I may have mentioned in the past, but I’m a sucker for yellow roses. They are in my garden, on my dining room table and featured prominently in my wedding bouquet. Rosa "Charlotte" is a stunning yellow shrub rose with a strong sweet scent. Its bushy habit and excellent repeat flowering make it ideal for use as a floral hedge.

Rosa "Darcey Bussell" has flowers of deep crimson that take on a tinge of mauve just before the petals drop. Described by David Austin as “one of the best and most healthy red roses we have bred to date”, and unsurprisingly named after one of the most famous of the Royal Ballet’s ballerinas. It’s compact habit makes it most useful as a low hedge to edge borders and spaces within the garden.

For something a little different, try Rosa "Lady Emma Hamilton". It has an unusual rich tangerine colour highlighted with hints of red, orange and yellow which stand out beautifully against the dark green-bronze leaves.
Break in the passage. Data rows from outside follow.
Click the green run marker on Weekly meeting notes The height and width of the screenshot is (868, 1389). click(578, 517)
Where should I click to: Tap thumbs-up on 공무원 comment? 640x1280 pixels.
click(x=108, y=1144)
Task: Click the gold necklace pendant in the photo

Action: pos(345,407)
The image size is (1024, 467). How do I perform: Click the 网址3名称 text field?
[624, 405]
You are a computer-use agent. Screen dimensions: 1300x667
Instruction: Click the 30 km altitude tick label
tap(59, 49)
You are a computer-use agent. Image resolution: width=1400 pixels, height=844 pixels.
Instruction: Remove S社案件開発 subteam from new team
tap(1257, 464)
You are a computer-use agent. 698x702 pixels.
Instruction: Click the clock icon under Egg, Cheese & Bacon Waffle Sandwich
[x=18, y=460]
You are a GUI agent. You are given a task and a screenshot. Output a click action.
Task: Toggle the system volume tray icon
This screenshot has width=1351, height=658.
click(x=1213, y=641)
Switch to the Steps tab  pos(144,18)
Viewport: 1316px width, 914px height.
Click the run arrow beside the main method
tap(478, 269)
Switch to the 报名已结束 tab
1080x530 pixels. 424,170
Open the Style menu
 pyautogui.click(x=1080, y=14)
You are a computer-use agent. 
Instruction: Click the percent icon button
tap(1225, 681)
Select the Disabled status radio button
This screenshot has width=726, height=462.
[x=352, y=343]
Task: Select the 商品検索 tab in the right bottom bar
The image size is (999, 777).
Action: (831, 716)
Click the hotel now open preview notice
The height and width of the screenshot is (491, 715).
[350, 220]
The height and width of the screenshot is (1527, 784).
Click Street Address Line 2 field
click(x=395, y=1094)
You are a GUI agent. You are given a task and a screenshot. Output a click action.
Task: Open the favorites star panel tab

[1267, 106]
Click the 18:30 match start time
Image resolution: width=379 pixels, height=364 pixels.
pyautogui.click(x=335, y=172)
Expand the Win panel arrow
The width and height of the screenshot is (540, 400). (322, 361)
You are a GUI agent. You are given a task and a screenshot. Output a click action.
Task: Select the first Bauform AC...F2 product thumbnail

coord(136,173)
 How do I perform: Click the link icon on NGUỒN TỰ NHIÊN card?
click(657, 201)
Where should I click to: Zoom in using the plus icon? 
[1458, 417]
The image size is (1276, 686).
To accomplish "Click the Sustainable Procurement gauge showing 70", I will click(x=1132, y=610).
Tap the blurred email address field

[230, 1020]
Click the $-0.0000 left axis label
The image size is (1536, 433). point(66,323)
For boundary hedges, you can’t beat Rosa rugosa. Though I prefer the white form Rosa rugosa "Alba". Often see in the wild threaded through farm hedges, it has large single white flowers scented with a strong, sweet fragrance. Its ideal for added security as a boundary hedge as it can reach a height of 1.8m and spreads freely to form a dense thicket. In addition to its simple yet elegant flowers, it produces decorative orange-red hips in late summer/autumn. Everything you

could want from a flowering hedge wrapped up in one thorny package. But if thorns aren’t high on your wish list yet you still enjoy white flowers, try the completely thornless Rosa "Kew Gardens". The small white flowers are held in large heads (somewhat reminiscent of a hydrangea) and open from apricot coloured buds. But there is a trade in for the lack of thorns. Lack of a strong fragrance. Isn’t life unfair.